Stewart HAWKINS, Jr., Plaintiff in Error,
v.
The PEOPLE of the State of Colorado, Defendant in Error.
No. 22059.
Supreme Court of Colorado, En Banc.
February 14, 1967.Walter F. Scherer, Denver, for plaintiff in error.
Bert M. Keating, Dist. Atty., Gregory A. Mueller, Asst. Dist. Atty., Harry G.
Titcombe, Jr., Deputy Dist. Atty., Denver, for defendant in error.
PRINGLE, Justice.
Plaintiff in error, Stewart Hawkins, Jr., was convicted in the district court of the crimes of forgery and conspiracy to commit forgery. From these convictions and concurrent sentences imposed thereon, Hawkins brings writ of error.
The record discloses that on October 20, 1964, the defendant applied to one Naomi Distasi to cash a check.

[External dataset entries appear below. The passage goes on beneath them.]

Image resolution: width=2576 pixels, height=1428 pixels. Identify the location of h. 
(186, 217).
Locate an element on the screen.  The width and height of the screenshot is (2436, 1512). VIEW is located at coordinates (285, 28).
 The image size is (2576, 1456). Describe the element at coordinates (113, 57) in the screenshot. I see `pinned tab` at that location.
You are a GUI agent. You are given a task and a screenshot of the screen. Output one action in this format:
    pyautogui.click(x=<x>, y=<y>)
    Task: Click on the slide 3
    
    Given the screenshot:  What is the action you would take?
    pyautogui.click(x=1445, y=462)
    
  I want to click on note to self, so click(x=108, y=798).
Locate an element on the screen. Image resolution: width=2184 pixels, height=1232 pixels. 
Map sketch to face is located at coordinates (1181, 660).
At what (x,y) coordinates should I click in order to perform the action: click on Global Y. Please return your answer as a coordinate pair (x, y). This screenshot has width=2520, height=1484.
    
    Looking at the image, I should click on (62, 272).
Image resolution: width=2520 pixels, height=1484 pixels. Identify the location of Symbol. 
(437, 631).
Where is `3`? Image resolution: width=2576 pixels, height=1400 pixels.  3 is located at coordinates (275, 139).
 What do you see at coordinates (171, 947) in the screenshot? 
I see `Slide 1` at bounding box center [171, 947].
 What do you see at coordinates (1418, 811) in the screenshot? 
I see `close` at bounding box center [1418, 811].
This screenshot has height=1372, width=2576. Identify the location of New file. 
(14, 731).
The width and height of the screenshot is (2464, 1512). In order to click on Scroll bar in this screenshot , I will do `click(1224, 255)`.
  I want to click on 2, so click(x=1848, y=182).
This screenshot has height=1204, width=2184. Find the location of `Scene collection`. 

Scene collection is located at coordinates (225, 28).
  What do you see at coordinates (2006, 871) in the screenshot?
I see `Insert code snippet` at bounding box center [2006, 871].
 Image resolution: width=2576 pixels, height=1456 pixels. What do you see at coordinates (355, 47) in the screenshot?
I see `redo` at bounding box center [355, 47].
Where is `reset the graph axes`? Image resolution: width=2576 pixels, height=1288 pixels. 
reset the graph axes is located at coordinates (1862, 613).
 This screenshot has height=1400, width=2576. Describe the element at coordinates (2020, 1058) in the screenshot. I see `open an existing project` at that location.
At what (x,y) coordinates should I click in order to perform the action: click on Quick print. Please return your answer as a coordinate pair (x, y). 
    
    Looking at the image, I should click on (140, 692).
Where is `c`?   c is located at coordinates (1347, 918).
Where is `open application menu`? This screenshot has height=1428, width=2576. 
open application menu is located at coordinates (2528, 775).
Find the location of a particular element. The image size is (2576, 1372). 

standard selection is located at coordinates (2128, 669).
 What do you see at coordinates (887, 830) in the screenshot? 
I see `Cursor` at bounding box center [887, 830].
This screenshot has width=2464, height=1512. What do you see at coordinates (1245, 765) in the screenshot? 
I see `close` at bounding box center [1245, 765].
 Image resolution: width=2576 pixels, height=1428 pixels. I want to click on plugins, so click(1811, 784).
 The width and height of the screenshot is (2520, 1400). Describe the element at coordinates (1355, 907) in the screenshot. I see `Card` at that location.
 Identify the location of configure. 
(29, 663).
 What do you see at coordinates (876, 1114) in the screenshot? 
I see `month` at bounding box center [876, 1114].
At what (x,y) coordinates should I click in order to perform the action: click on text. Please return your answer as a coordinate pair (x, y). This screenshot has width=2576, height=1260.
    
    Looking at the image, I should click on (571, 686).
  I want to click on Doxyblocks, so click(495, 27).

The alleged maker of the check disclaimed the signature as his and testified that he had not authorized anyone to sign the check in his behalf.
At the close of the People's case, the defendant took the stand in his own behalf. He testified that he had received the check in payment for money owed him by one Jerry Gay and disclaimed any knowledge of its forged character.
On direct examination, Hawkins' trial counsel (who is not counsel here), inquired if he had ever been convicted of a felony to which Hawkins replied that he had. He was then asked if he had been involved in "minor scrapes with the police department" and he answered that he had.
Upon cross-examination, and over objection by Hawkins' counsel, the district attorney was permitted to place in evidence defendant's record of arrests for investigation of various charges, hold orders, vagrancy convictions, convictions of abusive language, conviction of traffic violation, etc., stretching over a period of twelve years prior to the trial.
The universal and well-understood rule is that evidence of general depravity is not admissible to prove the guilt of one charged with a crime. While a defendant who takes the stand may be impeached in this state by showing former convictions of a felony, the rule does not extend to admission of acts or occurrences *582 which show bad character on the part of the defendant. See, Munfrada v. People, 99 Colo. 80, 60 P.2d 223; Jaynes v. People, 44 Colo. 535, 99 P. 325.
We are not unaware of Molton v. People, 118 Colo. 147, 193 P.2d 271, cited by the People as justifying the course of conduct employed by them in this case. The fact situation was completely different there. In Molton, the defendant contended that he had no prior experience with police and was therefore frightened into an untrue confession. Under such circumstances, evidence of arrests was admitted to show the contention was untrue. Here no issue was made by Hawkins based on former arrests or minor convictions. He, in fact, stated on direct that that he had prior contacts with the police as well as having been convicted of a felony. Evidence of sixteen former arrests and some convictions of minor law violations was extraneous to the issues presented in the matter on trial, and its admission constituted fundamental error.
The judgment is reversed and the cause remanded for a new trial.